In the simplest case, you will predict the S&P 500 based on the history of the S&P 500 (close/volume). I am very interested in exploring the combinations of different data predictors (either user selected or automatically searched). Genetic programming essentially automatically build a program/expression/formula to model/predict some problem. Very opened ended in its applicability.
Also, I try to summarize GP in a blog post beginning here https://connect.gpsignals.com/2017/02/what-is-genetic-programming/ Thanks Dave
Interesting you mention close + volume. What volume do you use? Consolidated tape or primary-listing venue? Do you incorporate pre and post market volume? Do you reduce volume for cancelled trades? Understanding the source and validity of your data is VERY important.

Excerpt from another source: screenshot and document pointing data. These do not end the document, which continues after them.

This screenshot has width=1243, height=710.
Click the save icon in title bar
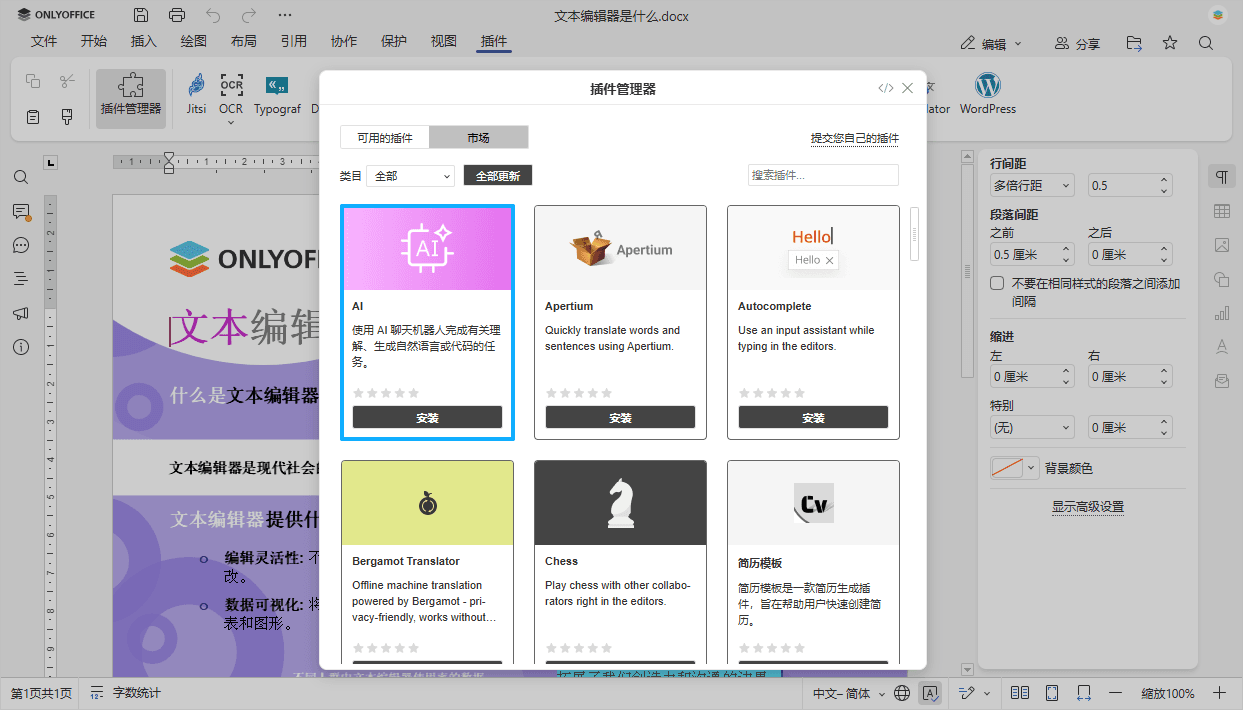[141, 15]
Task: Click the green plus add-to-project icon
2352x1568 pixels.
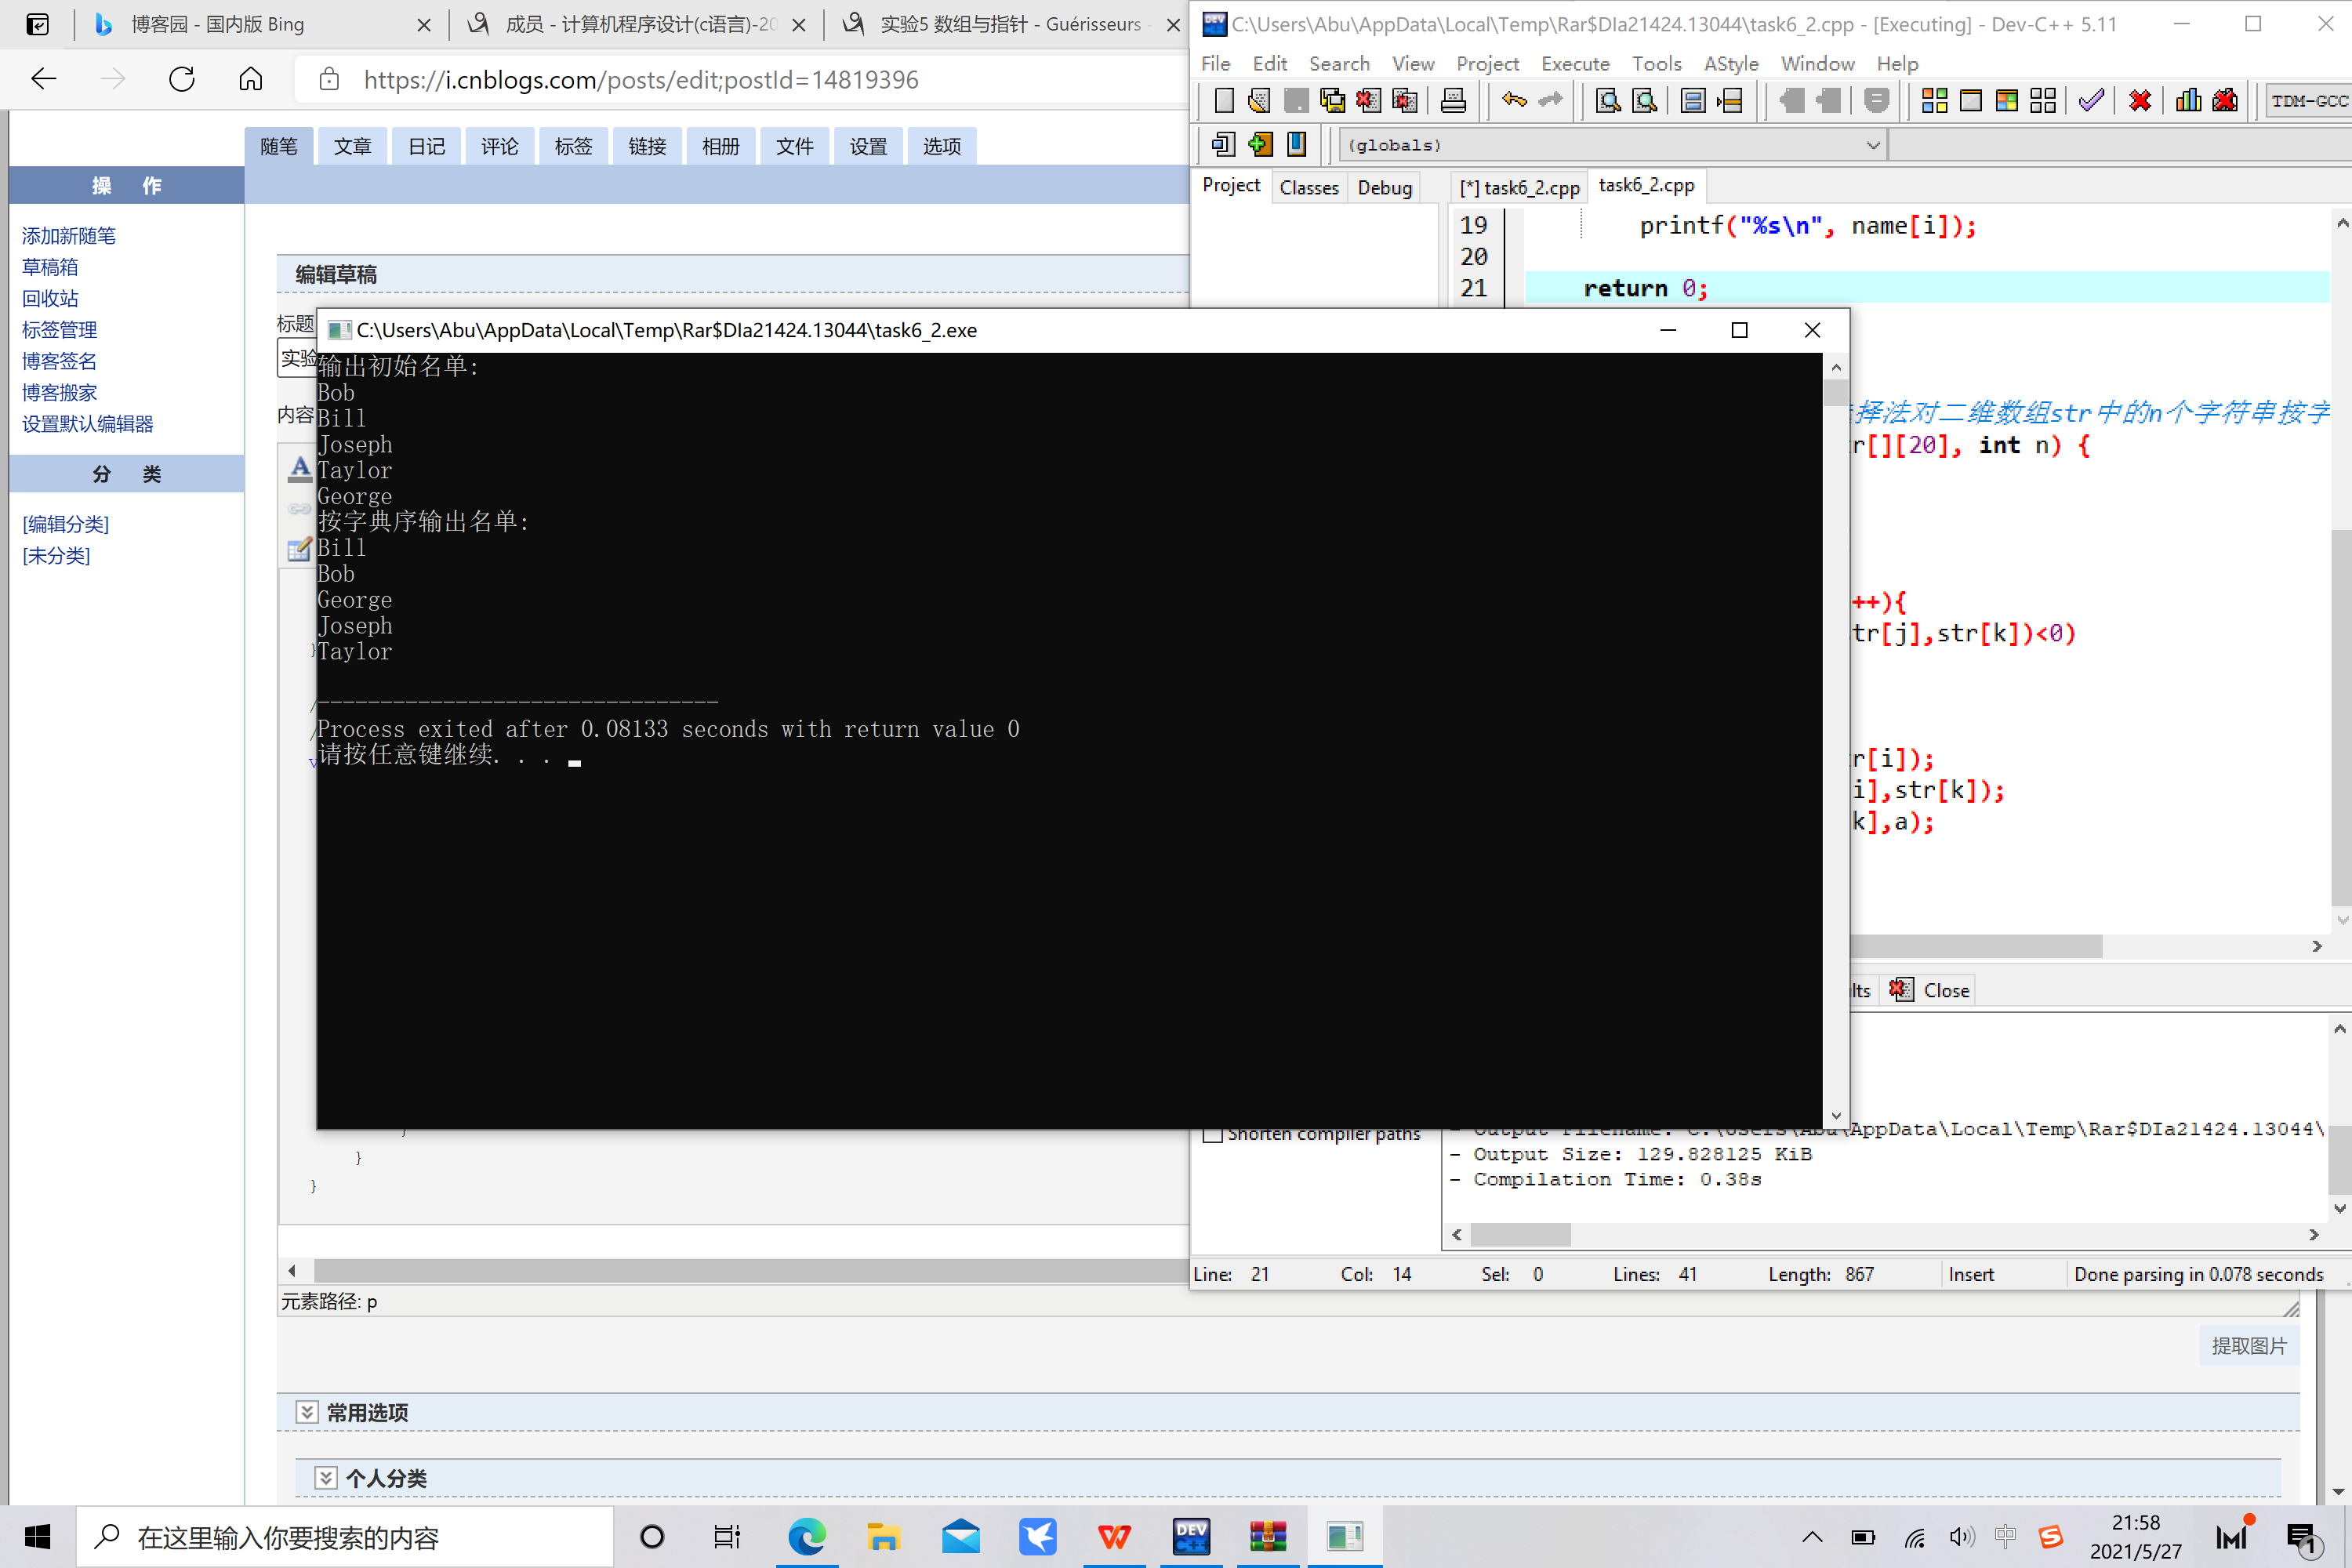Action: click(1260, 145)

The only volume data point I currently make available is part of https://www.quandl.com/data/YAHOO/INDEX_GSPC-S-P-500-Index All of the data comes from quandl at the moment (references to the data source are included) I have not included individual listings as of yet.
Yes, but do you have any idea of the volume that they use? You are using garbage data for volume which will change once you get a data source you understand. Just quoting the source as Quandl doesn't make it good. Let me give you a hint. Volume on Quandl for S&P 500 for 2017-03-17 shows 5,178,040,000. The actual volume of S&P 500 was nowhere near this! In case you can't work it out, Yahoo's S&P 500 volume is actually the total volume of the NYSE-listed shares (not including NYSE Mkt/NYSE Arca). The volume data has nothing to do with S&P 500! It's complete and utter garbage to publish a volume figure against an index that has nothing to do with the index! Quandl, Yahoo and CSI should be ashamed.
Thanks, I will look into this further. If it is a reasonable proxy, it could be a valid predictor in any case.
Of course it's correlated. But it's still wrong. Some would argue that volume on an index is garbage anyway, since it equally weights all stocks, no matter their price or weighting in the index, and it rises disproportionately for trades in low priced stocks. e.g. consider the effect of AAPLs 7:1 stock split in 2014. This would have caused a significant increase in the volume for no real change.